Closed chunyunma closed 3 years ago

chunyunma commented 3 years ago

I really like the philosophy behind import and introduced it to students in my class. Recently, a couple of students mentioned to me that when they tried to import the pipe operator %>% from magrittr package, placing the pipe operator inside a pair of single vs. double quotation marks made a difference. Only import::from(magrittr, "%>%") worked for them, whereas import::from(magrittr, '%>%') did not.

I could not replicate this problem myself either on a Mac or on a Windows. Both single and double quotes worked properly for me. I even tried a pair of backticks ` `, which also worked. For the record, both students who had trouble with single quotes were on Windows.
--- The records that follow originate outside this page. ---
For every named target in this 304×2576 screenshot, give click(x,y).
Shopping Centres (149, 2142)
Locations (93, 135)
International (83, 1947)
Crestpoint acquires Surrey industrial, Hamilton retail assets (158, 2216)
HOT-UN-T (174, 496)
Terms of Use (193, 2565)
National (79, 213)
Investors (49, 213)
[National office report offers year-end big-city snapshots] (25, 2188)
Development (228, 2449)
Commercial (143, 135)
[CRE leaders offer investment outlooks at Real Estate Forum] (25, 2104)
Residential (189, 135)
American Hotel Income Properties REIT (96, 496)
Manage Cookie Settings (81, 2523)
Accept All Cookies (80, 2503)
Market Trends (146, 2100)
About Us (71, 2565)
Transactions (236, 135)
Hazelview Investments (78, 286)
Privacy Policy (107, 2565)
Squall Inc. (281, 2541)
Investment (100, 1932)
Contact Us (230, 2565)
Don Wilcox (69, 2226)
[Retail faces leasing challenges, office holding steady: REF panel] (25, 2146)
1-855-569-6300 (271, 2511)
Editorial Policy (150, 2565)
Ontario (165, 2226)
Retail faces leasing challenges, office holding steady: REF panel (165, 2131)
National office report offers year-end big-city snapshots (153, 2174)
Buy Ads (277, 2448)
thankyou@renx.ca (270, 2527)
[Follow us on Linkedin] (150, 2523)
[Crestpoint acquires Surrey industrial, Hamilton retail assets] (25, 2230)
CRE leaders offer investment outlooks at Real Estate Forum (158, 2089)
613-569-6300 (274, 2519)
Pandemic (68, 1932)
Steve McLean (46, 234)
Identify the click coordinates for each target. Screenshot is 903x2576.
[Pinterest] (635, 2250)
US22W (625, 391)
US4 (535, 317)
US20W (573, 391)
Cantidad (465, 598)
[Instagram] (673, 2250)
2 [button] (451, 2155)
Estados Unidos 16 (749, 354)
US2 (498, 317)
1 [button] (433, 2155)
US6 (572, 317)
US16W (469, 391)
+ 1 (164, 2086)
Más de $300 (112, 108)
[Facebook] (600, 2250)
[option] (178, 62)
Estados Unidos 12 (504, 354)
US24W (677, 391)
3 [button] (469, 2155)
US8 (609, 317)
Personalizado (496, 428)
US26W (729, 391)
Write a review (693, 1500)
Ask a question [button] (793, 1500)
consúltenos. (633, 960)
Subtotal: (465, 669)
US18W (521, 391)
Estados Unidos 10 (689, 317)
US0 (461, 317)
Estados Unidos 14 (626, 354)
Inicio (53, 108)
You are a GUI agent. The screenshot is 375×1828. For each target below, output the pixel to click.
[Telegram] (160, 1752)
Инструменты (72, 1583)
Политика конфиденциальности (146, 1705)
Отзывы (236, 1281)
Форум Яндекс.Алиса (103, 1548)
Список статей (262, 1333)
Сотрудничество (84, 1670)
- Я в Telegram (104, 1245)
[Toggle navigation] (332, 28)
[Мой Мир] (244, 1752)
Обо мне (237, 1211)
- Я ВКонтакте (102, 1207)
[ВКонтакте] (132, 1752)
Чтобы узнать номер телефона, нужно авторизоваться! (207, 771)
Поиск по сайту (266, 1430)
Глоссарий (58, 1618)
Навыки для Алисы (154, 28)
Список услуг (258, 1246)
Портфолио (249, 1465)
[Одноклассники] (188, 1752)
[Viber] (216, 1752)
I am aware of the single vs. double quotes subtleties and that double quotes are the preferred method. However, I still want to know whether anyone is aware of such differences for import method and if so, why.

Thank you very much!

smbache commented 3 years ago

Thanks for the support of the package.

I cannot replicate the issue, and don't know how that would happen:

> identical(quote("hello"), quote('hello'))
[1] TRUE

If you get more information to share, or a stack trace, that would maybe shed some light...

chunyunma commented 3 years ago

Thank you very much for the suggestion! The student and I tried on their machine again, but the error seems unable to reproduce. I have asked the students to keep an eye out and save the stack trace if it happens again.

I will close the issue for now and re-open it if I have more information to share. Thanks again!